With the 50th anniversary of #EarthDay happening next week, let’s look back at one of the most popular environmental icons from 1970: the gas mask.

Here’s an AP photo of an Earth Day protester in NYC, trying to smell a flowering magnolia through his mask:
Earlier that year, Life magazine did a feature article on the environment. The issue began with a photograph of a woman pushing a stroller. Both the woman and the toddler are wearing gas masks.
Not just in photographs, but in cartoons and other visual media, the gas mask became ubiquitous. Here’s an editorial cartoon from the Cleveland Plain Dealer featuring the Thinker outfitted in a mask, contemplating the air and water pollution all around:
And here’s a poster produced by an environmental group depicting Christ hanging from a smokestack cross. He speaks through his mask into the smoggy air: “Father forgive them for they know not what they do.”
Why did the gas mask become so popular during this time? It was used by activists to protest current conditions—esp. air pollution—and to warn about the future. It symbolized scientific concerns about human survival in an increasingly degraded environment.

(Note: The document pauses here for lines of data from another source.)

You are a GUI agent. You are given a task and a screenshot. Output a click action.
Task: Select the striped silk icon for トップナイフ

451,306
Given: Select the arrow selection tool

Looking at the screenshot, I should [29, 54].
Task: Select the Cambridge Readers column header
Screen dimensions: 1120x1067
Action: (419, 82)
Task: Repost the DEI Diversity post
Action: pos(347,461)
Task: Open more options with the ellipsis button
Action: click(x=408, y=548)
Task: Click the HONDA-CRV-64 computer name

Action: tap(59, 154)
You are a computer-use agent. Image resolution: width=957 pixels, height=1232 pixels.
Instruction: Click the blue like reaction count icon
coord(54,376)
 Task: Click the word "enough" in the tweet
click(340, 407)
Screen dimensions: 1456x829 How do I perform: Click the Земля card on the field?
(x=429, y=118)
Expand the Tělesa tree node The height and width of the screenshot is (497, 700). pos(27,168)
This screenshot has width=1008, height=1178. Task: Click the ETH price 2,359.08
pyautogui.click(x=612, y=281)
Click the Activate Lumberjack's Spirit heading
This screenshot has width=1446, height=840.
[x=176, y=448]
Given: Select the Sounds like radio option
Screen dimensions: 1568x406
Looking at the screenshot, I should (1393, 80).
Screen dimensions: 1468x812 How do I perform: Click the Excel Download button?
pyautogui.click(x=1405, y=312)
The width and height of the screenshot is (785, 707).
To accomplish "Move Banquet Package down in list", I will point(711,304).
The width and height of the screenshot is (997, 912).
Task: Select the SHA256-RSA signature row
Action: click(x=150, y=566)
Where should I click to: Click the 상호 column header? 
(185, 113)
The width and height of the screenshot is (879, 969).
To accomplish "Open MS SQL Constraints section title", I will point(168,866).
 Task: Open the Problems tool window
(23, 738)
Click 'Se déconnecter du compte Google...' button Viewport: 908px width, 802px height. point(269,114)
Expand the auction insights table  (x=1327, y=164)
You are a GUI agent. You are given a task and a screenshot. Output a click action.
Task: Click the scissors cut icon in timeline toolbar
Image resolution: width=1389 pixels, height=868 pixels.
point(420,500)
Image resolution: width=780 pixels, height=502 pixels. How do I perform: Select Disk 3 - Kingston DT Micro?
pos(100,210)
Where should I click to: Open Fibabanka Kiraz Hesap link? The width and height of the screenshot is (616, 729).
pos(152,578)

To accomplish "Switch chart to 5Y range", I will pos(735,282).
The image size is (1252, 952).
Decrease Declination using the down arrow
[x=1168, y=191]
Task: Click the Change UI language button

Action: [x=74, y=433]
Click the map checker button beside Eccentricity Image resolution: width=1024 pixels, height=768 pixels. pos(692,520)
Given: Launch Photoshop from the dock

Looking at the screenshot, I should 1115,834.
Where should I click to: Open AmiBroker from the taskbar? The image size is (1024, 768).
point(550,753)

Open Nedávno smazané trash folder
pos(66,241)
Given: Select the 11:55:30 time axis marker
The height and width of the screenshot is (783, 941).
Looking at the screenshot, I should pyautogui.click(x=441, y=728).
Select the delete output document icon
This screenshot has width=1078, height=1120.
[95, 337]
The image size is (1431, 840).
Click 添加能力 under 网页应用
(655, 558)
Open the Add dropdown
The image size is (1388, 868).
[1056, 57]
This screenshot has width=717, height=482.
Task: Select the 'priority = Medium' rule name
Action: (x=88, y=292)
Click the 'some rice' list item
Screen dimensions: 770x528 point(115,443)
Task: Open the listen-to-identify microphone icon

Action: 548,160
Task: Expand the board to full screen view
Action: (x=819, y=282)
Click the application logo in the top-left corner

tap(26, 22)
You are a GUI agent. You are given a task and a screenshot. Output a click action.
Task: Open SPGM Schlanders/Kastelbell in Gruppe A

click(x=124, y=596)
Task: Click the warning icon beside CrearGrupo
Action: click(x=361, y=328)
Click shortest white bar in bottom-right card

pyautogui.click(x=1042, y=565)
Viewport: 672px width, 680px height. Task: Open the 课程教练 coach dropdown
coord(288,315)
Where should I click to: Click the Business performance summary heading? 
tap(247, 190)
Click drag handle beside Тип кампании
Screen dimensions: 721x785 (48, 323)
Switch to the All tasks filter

Perhaps its first use by env. protesters was in 1954, when air pollution activists staged a march through Pasadena, CA. The event was led by middle-class white women who called themselves the “Smog-a-Tears” (after Disney’s Mouseketeers). Some brought their children with them:
The gas mask conveyed the idea of universal vulnerability, suggesting that everyone—no matter their race or class—suffered equally from pollution. Indeed, much of the legislation passed around Earth Day assumed that “everyone breathes the same air and drinks the same water.”
In this way, the gas mask obscured the experience of environmental racism and injustice. As one Earth Day organizer put it: “If air pollution continues to get worse, the rich will produce the gas masks but they will not be the first to have to buy them.”
The gas mask, though, is not a static symbol. It was later used by the West Harlem-based @weact4ej in their struggles against air pollution and environmental racism. Here, it represents not universal vulnerability—but dangers experienced by particular bodies in particular places.